# loaches and angels



## tom g (Jul 8, 2009)

i have two black veil angels ,that were quite sick , with a fungus i recently introduced them back into there tank. i have notived recently that the clown loaches will not leave them alone they seem to be coming up to there body and i am not sure what they are doing . is this normal . shoul di be concerned 
are they going after there slime coat , im confused . is this normal after they were sick with the fungus.
thanks 
tom


----------



## Calmer (Mar 9, 2008)

It doesn't seem normal and I would be concerned.
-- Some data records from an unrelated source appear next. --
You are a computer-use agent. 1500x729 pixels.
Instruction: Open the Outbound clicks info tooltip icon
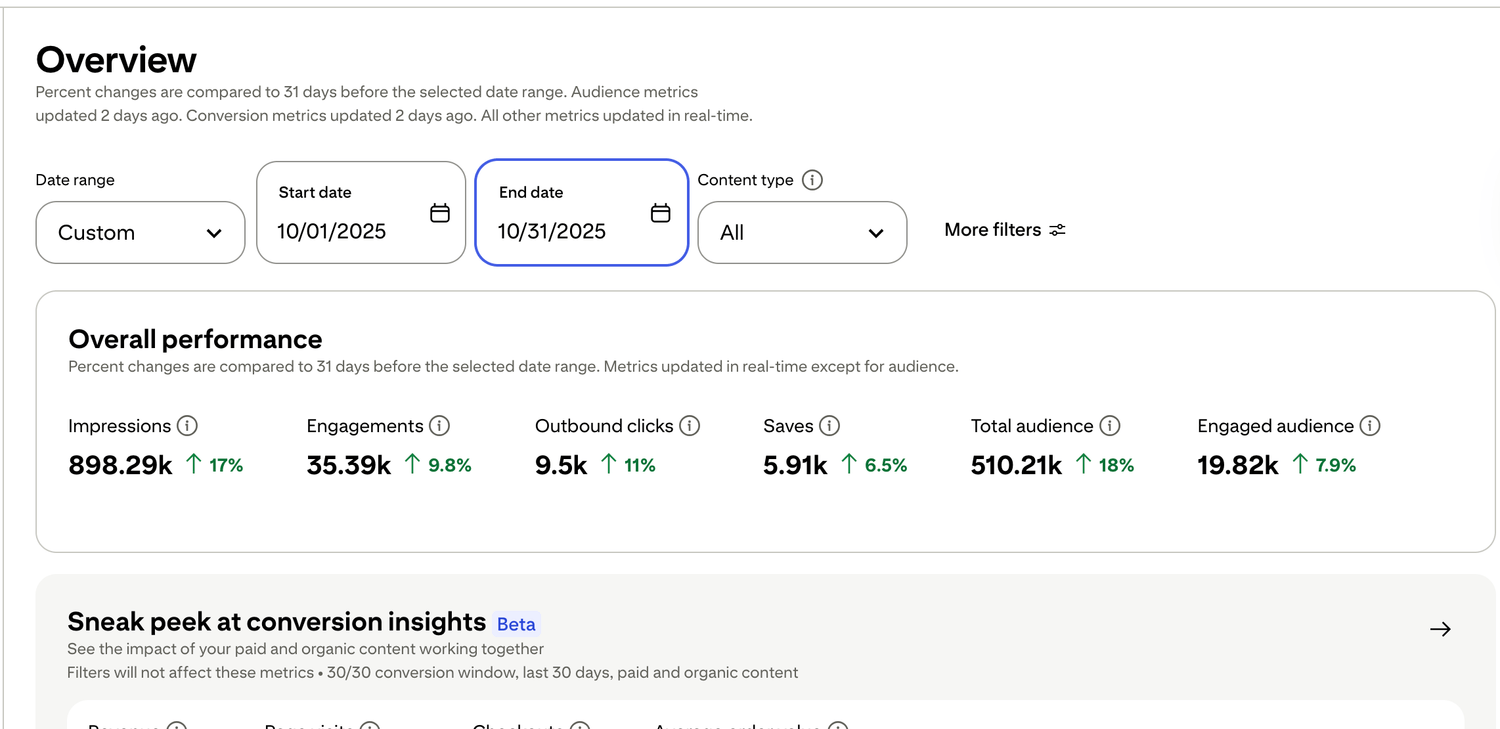689,426
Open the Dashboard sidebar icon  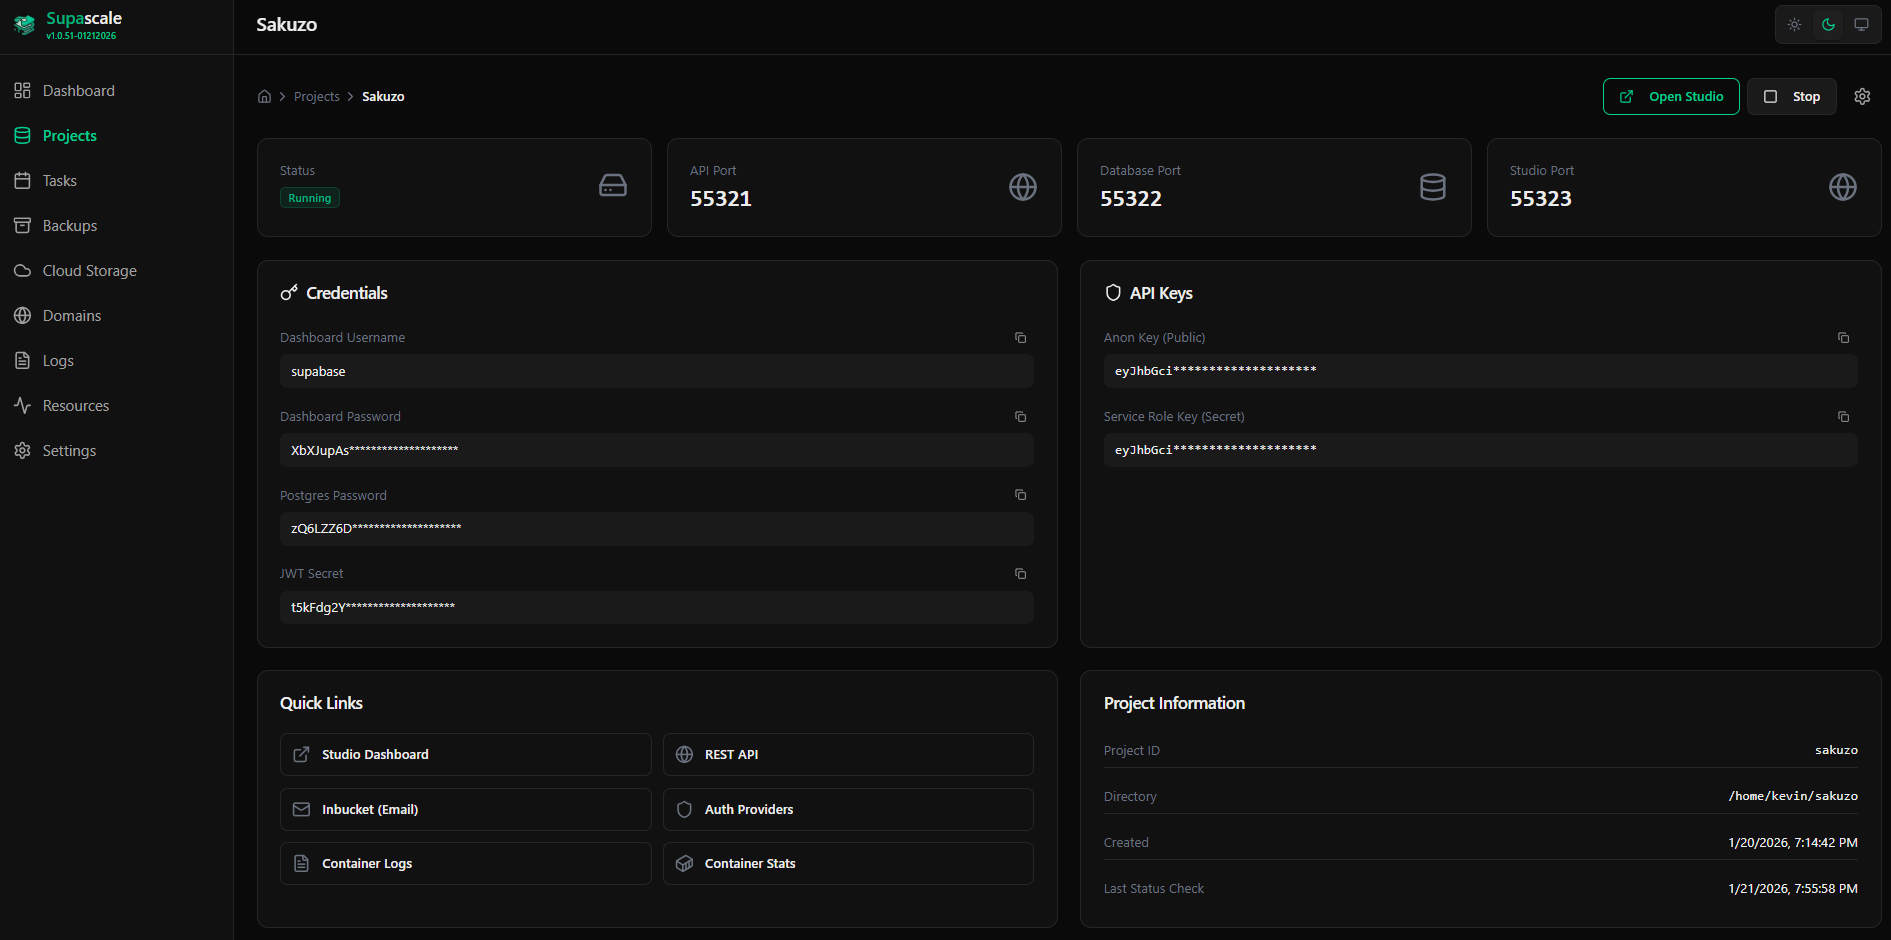pyautogui.click(x=22, y=90)
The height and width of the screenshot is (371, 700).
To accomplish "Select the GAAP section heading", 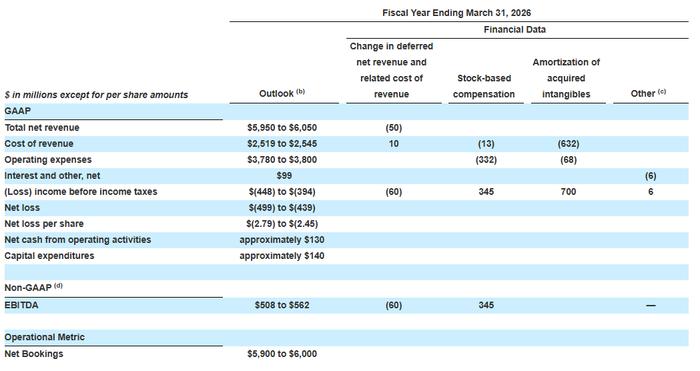I will coord(17,111).
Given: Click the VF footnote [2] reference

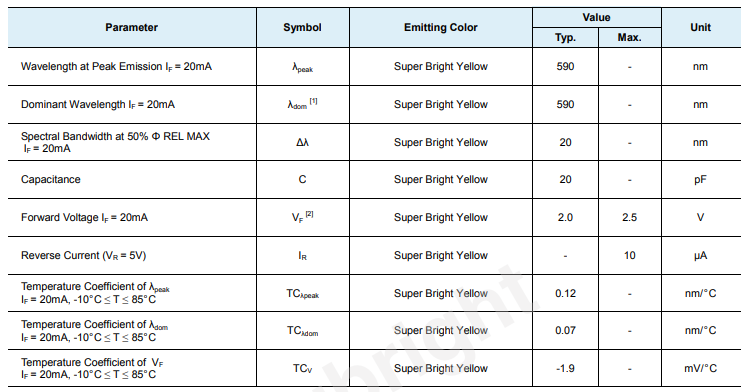Looking at the screenshot, I should [309, 214].
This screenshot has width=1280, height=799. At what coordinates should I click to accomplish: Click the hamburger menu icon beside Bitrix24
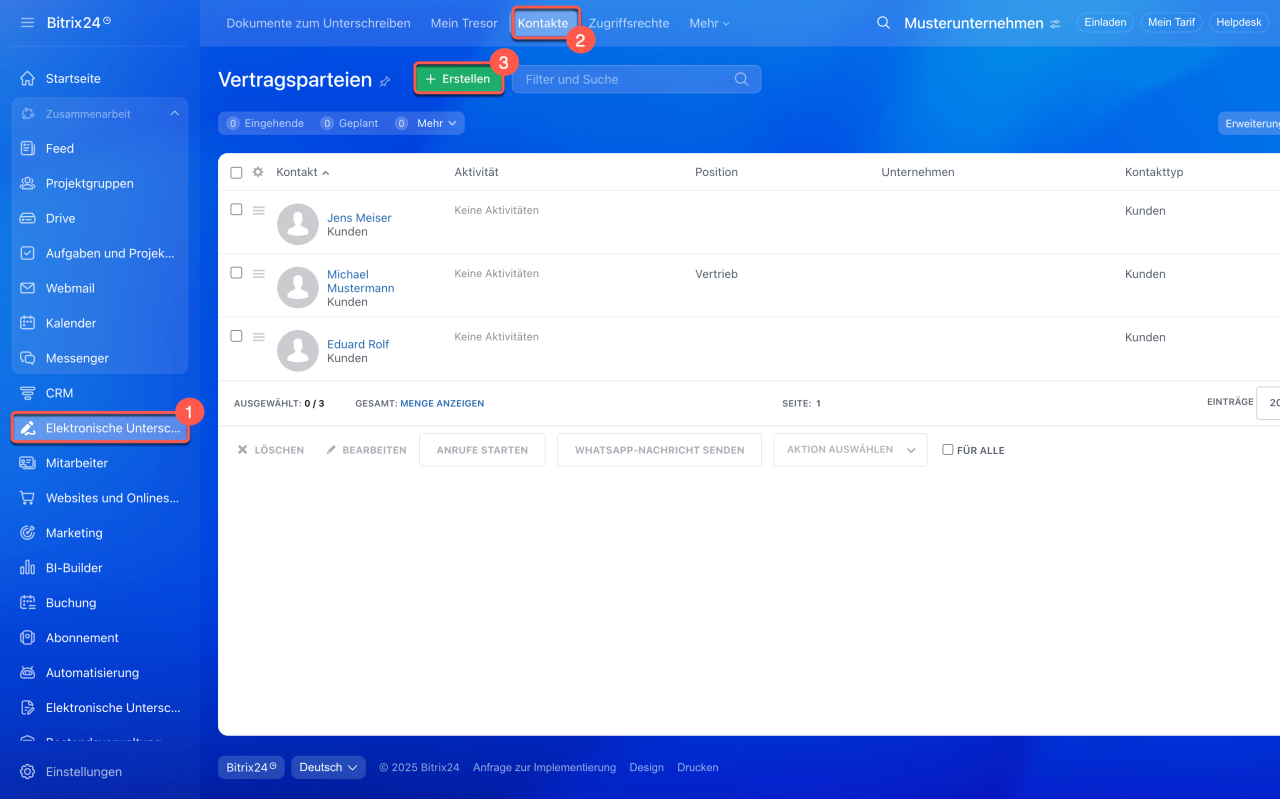pyautogui.click(x=27, y=22)
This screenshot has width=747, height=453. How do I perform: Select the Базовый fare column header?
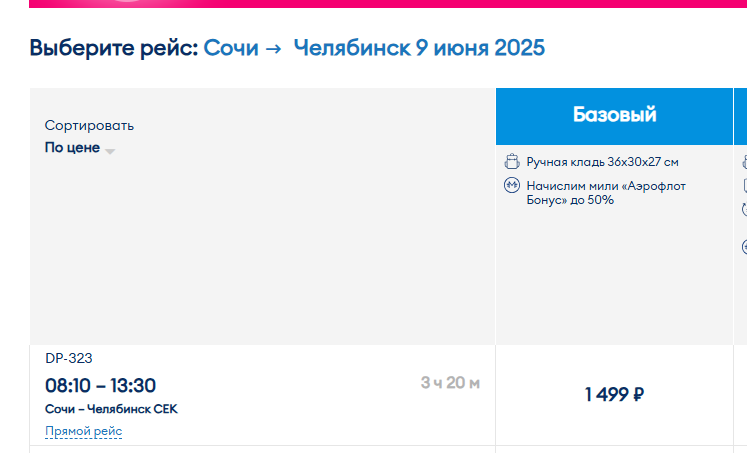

Keep a close eye on them as it could only be curiosity on the part of the clown loaches.


----------



## jarmilca (Sep 10, 2009)

tom g said:


> i have two black veil angels ,that were quite sick , with a fungus i recently introduced them back into there tank. i have notived recently that the clown loaches will not leave them alone they seem to be coming up to there body and i am not sure what they are doing . is this normal . shoul di be concerned
> are they going after there slime coat , im confused . is this normal after they were sick with the fungus.
> thanks
> tom


I would recommend you to move either angelfish or loaches. Both of them in the same tank is not a good mix. Loaches will harass angelfish, they like to "touch" other fish - it is a normal behavior for loaches. My angelfish did not like to be "sniffed" by loaches so I ended up selling the loaches.


----------



## tom g (Jul 8, 2009)

well the one black veil angel died today , he was the big one prob the size of a small bowl prob 4 in .the other one seems to be doing ok i am gonna get my water tested tommorow am .had it tstd last week and they said it was good . told me teh water was hard .some one mentioned a uv sterilizer is taht something i need 
thanks gang
tom


----------